NB This book was provided for review by the publisher, Poisoned Pen Press, who publish the Kindle version. The paper version is part of the British Library’s Crime Classics series.

Amazon UK Link
Amazon US Link

Tuesday ’Tec! A Mystery of the Underground by John Oxenham

capital crimes london mysteriesMind the Gap!


We tend to think of the serial killer story as a fairly modern invention but this one was originally published in serial form (no pun intended!) in 1897 in Today, a weekly magazine edited by Jerome K Jerome. I came across it in Capital Crimes: London Mysteries, edited by Martin Edwards, and since the murders all happen on Tuesdays, it seems like a perfect entry for this week’s…


Tuesday Tec


A Mystery of the Underground
by John Oxenham


John Oxenham  aka William Arthur Dunkerley
John Oxenham
aka William Arthur Dunkerley

As an underground train pulls into Charing Cross station one Tuesday evening, a woman is screaming wildly and trying desperately to get out of a first-class carriage. When the station inspector investigates, he discovers the body of a dead man slumped in the corner of the carriage, shot through the heart…

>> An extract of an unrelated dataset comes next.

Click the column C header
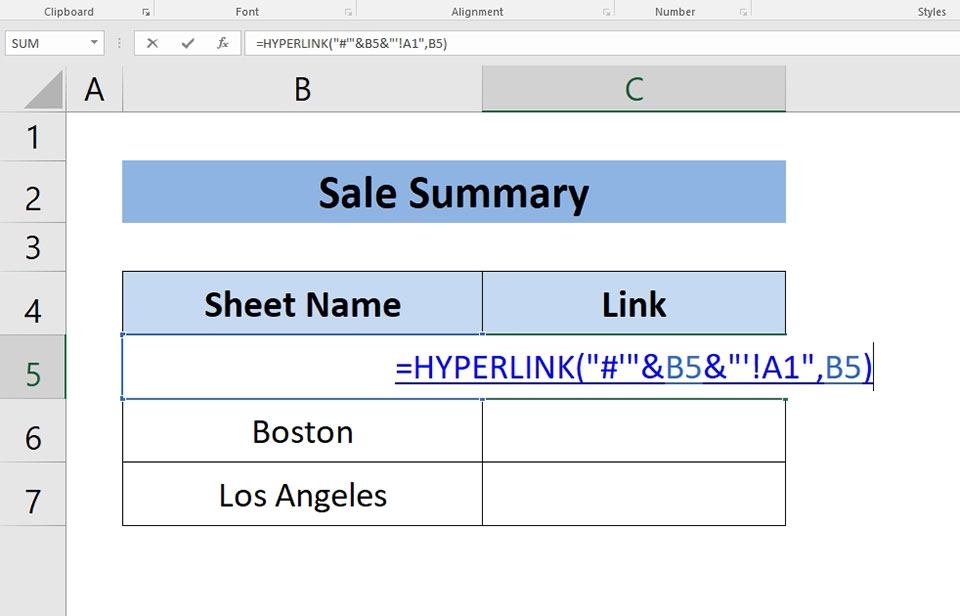Screen dimensions: 960x616 [x=633, y=89]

…they stopped and lifted him out of the carriage. The head fell back as they carried him awkwardly across the platform, and the crowd shrank away, silent and scared, at sight of the ghastly limpness and the stains of blood.

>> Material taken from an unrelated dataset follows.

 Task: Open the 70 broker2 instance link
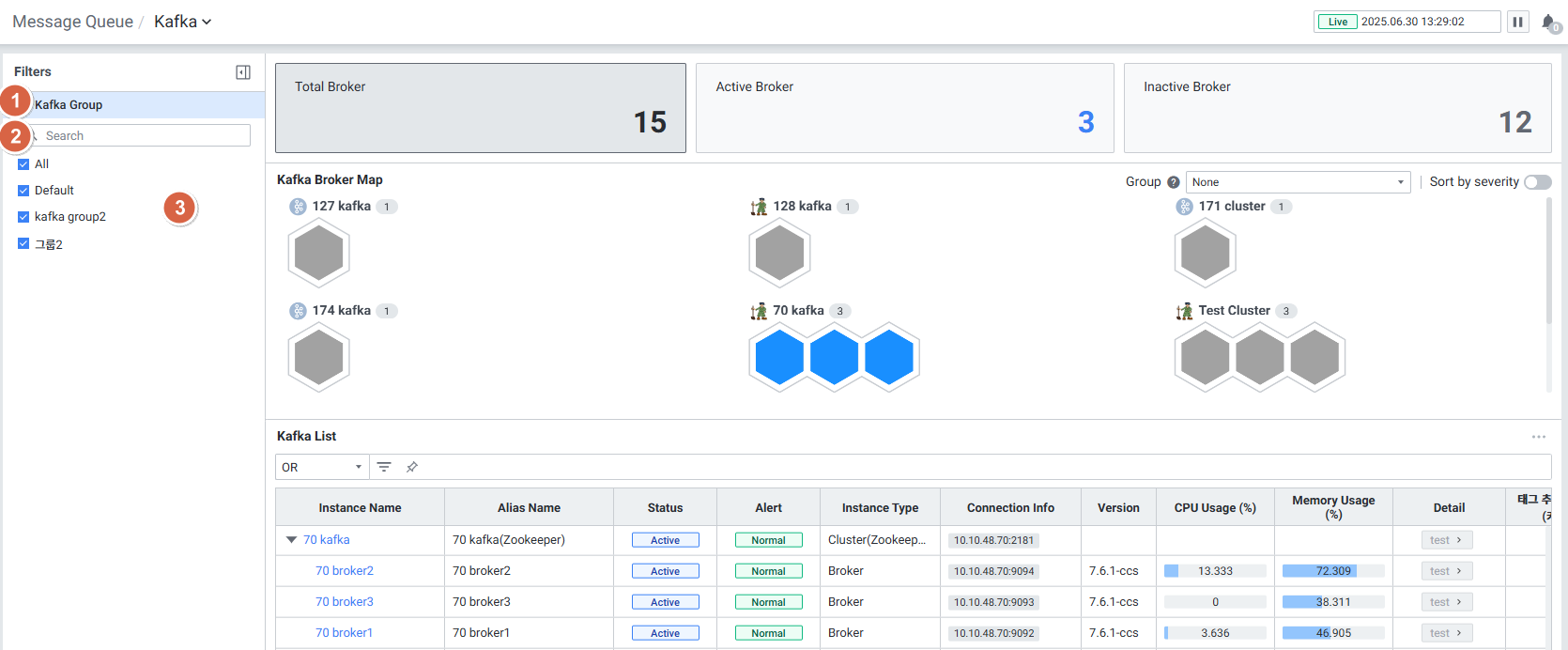[x=345, y=571]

This is just the first. From then on, each Tuesday night a new murder is committed, always in the first-class, and with no indication of how the murderer is managing to shoot someone in a moving train, in a sealed compartment with no linking corridor. Our intrepid detective is Charles Lester, reporter on the Link, who chances to be in a neighbouring compartment when the second murder takes place…

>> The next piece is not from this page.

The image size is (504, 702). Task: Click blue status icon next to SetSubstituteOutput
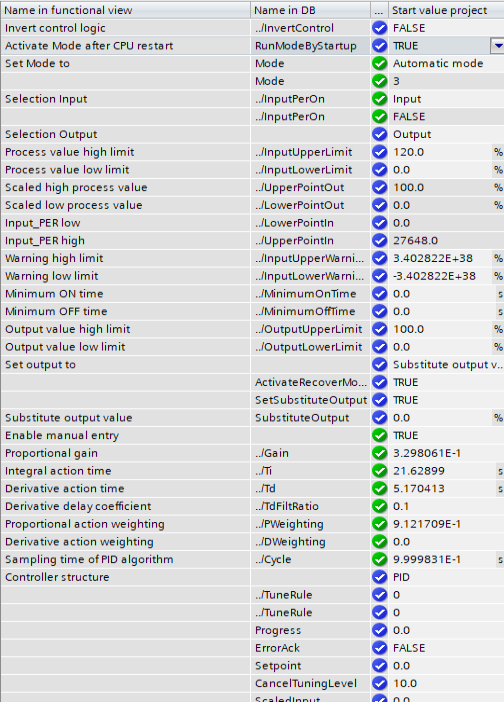point(379,400)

The screams had ceased. The silence seemed even more pregnant. While the screams continued something was happening. With their cessation, it – whatever it was – had happened.

First on the scene, Lester meets the police officer in charge of the case, Detective-Sergeant Doane, and forms an informal partnership with him. More murders follow, with the same pattern to each, told to the reader as a series of extracts from Lester’s articles in the Link and extracts from other newspapers. As panic grows, people start to avoid the District Line on Tuesday evenings, though the stations along the line are filled with sensation seekers…

Throngs of people, waiting silently, in a damp fog, peering into carriage after carriage as the almost empty trains rolled slowly, like processions of funeral cars, in and out of the stations.

Charing Cross Station
Charing Cross Station

But, despite policemen being posted on the footplates and railway workers with torches lining the route, still the murders continue, as some brave or foolhardy souls continue to sit in solitary splendour in the first-class carriages rather than mix with the hoi-polloi in the crowded third-class ones.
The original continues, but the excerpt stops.